## BEGIN Article
The given function f(x)=cosx^2 is defined for every real number.
Consider f as a composition goh of two functions g and h such that g(x) = cosx and h(x) = x^2
goh (x) = g(h(x)) = g(x^2) = cos x^2
We know that cosx is a continuous function and x^2 being a polynomial function is also continuous.
If two functions g and h are continuous, then the composition of functions goh is also continuous.
Hence f(x)=cosx^2 is a continuous function.
12. Show that the function defined by f(x)=|cosx| is a continuous function.
Let a be any real number.
lim f(x) = lim f(a-h)
x→a⁻ h→0
= lim |cos(a-h)|
h→0
= |cosa|
lim f(x) = lim f(a+h)
x→a⁺ h→0
= lim |cos(a+h)|
h→0
= |cosa|
functional value: f(x=a) = f(a) = |cosa|
Therefore L.H.L = Functional value = R.H.L
Hence f(x)=|cosx| is a continuous function.
13. Examine that sin|x| is a continuous function.
Let f(x) = sin|x| and let a be any real number.
## END Article
## BEGIN Dataset
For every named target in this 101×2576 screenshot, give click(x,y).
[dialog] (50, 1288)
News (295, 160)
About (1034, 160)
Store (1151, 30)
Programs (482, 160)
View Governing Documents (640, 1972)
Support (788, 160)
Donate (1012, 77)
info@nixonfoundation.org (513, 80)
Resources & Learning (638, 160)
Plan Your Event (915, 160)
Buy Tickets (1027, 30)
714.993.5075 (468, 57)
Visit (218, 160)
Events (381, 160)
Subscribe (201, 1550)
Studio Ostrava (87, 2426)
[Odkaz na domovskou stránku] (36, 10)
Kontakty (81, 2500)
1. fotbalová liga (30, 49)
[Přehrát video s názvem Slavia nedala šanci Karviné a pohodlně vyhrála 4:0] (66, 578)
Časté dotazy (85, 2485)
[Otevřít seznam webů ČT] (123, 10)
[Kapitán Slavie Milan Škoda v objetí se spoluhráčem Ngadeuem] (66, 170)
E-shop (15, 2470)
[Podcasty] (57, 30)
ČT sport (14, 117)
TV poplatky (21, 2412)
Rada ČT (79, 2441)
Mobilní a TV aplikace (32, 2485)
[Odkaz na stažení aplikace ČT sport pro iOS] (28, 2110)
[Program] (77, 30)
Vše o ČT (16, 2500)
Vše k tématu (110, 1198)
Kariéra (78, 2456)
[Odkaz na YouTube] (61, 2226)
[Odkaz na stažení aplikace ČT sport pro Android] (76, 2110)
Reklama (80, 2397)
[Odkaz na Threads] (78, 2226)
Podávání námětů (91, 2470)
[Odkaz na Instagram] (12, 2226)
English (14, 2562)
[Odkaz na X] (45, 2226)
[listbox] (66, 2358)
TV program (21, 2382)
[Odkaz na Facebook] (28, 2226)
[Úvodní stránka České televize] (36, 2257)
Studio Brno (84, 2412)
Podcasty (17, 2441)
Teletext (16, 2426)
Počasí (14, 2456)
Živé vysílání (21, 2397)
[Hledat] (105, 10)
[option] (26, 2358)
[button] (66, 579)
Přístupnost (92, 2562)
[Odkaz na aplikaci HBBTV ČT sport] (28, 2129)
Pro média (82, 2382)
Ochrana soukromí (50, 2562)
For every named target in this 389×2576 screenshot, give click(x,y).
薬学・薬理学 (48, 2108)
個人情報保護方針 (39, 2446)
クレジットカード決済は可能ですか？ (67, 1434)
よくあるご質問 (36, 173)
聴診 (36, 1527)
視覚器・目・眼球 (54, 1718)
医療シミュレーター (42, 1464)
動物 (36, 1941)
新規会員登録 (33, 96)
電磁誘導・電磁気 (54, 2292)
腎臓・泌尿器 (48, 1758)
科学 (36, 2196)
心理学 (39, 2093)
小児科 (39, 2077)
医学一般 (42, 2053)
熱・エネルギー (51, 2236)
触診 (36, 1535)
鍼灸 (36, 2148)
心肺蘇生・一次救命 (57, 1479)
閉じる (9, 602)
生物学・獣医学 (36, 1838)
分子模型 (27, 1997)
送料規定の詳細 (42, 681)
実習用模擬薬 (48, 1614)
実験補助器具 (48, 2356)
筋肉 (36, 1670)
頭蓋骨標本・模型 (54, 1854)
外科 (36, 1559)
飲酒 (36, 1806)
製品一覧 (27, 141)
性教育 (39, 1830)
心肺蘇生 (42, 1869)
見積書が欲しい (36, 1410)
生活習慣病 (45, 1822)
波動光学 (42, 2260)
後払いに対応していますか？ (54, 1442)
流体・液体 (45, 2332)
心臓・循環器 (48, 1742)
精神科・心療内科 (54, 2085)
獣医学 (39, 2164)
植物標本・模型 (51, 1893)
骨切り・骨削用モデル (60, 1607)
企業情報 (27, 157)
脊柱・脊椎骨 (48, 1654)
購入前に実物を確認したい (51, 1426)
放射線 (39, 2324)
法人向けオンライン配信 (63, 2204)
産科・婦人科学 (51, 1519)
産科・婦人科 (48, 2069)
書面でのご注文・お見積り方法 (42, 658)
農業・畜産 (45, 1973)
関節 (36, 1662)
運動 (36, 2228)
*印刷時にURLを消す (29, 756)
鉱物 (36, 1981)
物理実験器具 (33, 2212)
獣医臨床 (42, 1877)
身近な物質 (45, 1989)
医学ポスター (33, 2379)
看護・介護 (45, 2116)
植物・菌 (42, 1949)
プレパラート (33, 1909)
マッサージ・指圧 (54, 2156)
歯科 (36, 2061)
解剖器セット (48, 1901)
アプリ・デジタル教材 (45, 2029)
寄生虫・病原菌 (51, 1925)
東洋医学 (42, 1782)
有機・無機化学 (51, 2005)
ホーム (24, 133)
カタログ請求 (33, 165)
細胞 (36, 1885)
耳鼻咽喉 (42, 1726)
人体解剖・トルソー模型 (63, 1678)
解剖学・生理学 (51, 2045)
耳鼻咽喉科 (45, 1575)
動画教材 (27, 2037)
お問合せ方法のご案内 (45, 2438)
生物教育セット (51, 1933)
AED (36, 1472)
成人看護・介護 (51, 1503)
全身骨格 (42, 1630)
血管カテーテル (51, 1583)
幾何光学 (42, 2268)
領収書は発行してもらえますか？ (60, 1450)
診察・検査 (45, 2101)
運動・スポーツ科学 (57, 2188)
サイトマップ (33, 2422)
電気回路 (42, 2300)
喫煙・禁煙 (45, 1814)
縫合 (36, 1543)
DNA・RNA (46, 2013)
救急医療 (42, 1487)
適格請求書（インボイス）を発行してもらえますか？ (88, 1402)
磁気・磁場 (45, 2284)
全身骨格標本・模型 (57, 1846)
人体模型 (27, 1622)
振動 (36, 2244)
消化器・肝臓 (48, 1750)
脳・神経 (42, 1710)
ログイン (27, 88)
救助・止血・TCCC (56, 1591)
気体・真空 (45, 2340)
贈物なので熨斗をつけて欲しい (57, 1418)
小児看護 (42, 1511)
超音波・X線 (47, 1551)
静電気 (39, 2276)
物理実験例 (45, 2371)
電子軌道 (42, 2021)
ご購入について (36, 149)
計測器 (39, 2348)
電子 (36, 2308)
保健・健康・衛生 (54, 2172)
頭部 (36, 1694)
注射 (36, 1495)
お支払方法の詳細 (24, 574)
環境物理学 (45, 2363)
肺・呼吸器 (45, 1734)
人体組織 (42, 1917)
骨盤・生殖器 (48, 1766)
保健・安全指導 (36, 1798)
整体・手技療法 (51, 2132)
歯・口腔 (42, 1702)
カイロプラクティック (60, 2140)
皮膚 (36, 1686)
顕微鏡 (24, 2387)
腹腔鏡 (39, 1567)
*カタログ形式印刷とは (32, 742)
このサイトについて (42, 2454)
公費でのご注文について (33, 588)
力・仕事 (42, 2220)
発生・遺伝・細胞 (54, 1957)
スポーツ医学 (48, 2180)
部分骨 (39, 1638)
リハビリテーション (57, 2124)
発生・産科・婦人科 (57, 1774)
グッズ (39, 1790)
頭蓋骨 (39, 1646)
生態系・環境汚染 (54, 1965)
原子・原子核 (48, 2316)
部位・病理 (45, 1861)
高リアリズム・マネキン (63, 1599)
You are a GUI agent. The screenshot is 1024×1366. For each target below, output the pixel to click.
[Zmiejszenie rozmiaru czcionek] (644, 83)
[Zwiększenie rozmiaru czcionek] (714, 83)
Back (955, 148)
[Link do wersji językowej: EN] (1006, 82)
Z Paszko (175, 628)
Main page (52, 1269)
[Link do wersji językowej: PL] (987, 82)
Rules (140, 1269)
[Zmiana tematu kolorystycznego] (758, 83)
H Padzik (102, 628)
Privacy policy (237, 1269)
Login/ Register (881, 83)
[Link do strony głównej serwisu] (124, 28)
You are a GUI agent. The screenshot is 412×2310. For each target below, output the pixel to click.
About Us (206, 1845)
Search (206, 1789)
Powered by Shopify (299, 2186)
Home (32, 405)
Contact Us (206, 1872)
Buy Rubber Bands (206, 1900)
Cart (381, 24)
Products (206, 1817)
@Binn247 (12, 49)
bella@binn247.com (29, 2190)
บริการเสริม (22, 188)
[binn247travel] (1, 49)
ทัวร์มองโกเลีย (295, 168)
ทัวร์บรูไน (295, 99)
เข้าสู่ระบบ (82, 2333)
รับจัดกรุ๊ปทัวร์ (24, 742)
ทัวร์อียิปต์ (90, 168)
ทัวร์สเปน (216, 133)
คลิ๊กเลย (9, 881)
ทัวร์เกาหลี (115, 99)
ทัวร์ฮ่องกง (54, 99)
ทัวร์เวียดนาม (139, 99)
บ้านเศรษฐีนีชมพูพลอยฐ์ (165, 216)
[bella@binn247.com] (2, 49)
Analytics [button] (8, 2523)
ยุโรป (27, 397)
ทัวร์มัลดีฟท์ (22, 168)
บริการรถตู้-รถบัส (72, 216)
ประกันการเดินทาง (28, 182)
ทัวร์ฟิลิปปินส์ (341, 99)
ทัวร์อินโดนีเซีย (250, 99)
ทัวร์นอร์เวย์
## END Dataset
Answer these questions from the worked solutions on continuity:
(a) In showing that f(x)=cosx^2 is continuous, what are g(x) and h(x)?
(b) What value do both the left-hand and right-hand limits of f(x)=|cosx| equal at a real number a?
(c) Which function is to be examined for continuity in problem 13?

(a) g(x) = cosx and h(x) = x^2
(b) |cosa|
(c) sin|x|